> _Entries provided_:
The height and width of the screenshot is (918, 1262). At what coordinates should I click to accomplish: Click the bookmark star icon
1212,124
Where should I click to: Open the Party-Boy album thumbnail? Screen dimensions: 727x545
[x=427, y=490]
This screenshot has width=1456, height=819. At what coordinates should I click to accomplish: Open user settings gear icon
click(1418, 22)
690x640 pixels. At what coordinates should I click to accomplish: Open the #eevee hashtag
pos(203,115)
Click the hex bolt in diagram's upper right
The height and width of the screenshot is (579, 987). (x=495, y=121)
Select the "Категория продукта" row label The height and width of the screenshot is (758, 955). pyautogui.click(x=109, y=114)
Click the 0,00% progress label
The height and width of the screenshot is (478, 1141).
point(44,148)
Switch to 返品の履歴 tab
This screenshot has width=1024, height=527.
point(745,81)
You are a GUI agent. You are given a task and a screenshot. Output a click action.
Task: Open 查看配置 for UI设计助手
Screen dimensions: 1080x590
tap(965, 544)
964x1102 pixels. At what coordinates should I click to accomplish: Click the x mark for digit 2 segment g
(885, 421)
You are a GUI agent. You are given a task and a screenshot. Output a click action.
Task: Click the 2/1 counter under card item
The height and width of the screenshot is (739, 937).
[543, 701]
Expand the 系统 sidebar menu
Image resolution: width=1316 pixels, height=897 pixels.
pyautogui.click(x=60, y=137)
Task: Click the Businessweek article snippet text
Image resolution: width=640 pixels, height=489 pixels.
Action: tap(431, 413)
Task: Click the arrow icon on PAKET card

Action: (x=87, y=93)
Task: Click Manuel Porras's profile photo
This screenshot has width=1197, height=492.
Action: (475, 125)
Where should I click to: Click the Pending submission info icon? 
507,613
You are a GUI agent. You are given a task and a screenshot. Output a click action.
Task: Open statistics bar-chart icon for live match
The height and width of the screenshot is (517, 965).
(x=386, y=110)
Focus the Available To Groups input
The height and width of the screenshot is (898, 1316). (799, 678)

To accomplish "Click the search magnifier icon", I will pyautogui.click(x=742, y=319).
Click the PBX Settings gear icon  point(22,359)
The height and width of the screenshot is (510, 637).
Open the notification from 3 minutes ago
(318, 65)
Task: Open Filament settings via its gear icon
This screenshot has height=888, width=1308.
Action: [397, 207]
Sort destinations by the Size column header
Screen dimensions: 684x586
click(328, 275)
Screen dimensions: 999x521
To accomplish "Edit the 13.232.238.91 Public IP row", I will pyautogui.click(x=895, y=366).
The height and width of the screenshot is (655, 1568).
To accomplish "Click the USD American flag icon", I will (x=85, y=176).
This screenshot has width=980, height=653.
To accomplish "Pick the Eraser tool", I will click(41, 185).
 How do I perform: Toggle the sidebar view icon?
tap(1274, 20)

> _What is needed_: Find every line in the records that has the word "label". Then report the count alone.

> _Exercise answer_: 2